Consumers are saying a few things with their behavior. 1. They are willing to pay for good, quality work 2. They are willing to pay to stop ads. 3. They want more control over what they pay for. 4. Contrary to popular marketing belief, consumers want a lot of choices (I’m sure a critical mass/upper limit exists, but that ceiling is a lot higher than what we run into now).
The newspaper industry is a lot like the music industry: fill up a product with crap, include one gem, then essentially make consumers pay full price for that one gem. Also: treat consumers as one, big mass instead of individuals with unique tastes.
The music industry is addressing all of these aspects. We can now buy exactly the song we want. We have plenty of choices on all the who, what, where, when, why and how we buy music. The music industry is finding other income streams, mostly from advertisers, by selling rights to songs. (They’ve always done this but now it’s almost immediate – you can hear the same song on streamed radio then hear it in a McDonald’s commercial on TV that same day).
Newspapers definitely need the subscription money. No doubt about this. As John Oliver said last week in his now oft-quoted rant,”Sooner or later, we’re either going to have to pay for journalism or we’re going to pay for it.”
Let’s get over that hump. Subscriptions are essential. How do subscriptions work for a digital news organization?

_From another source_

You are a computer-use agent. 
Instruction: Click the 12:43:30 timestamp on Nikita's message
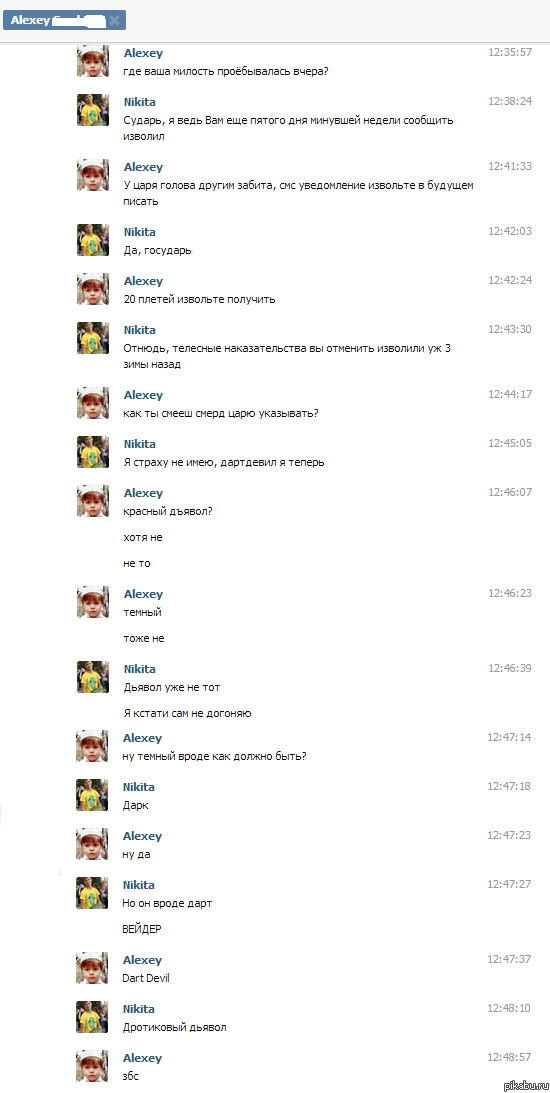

I’ve used the “flood” metaphor before in describing the information/data age of digital media. In a flood, you can’t simply drink the water that’s all around you. The water flooding the streets is tainted. Because of the flood water, the tap water is also tainted. If you drink from your regular water sources, you will become ill. You will have to collect rainwater yourself (very difficult and unreliable safe-to-drink factor), filter flood water carefully (takes a lot of effort and equipment), or get water from an outside source. Relief organizations bring tons and tons of bottled water and water dispensing trucks to flooded areas. In a natural disaster, I’d happily accept a bottle of water handed to me by a FEMA agent or a Red Cross volunteer, as the water they’d hand me would very likely be safe to drink.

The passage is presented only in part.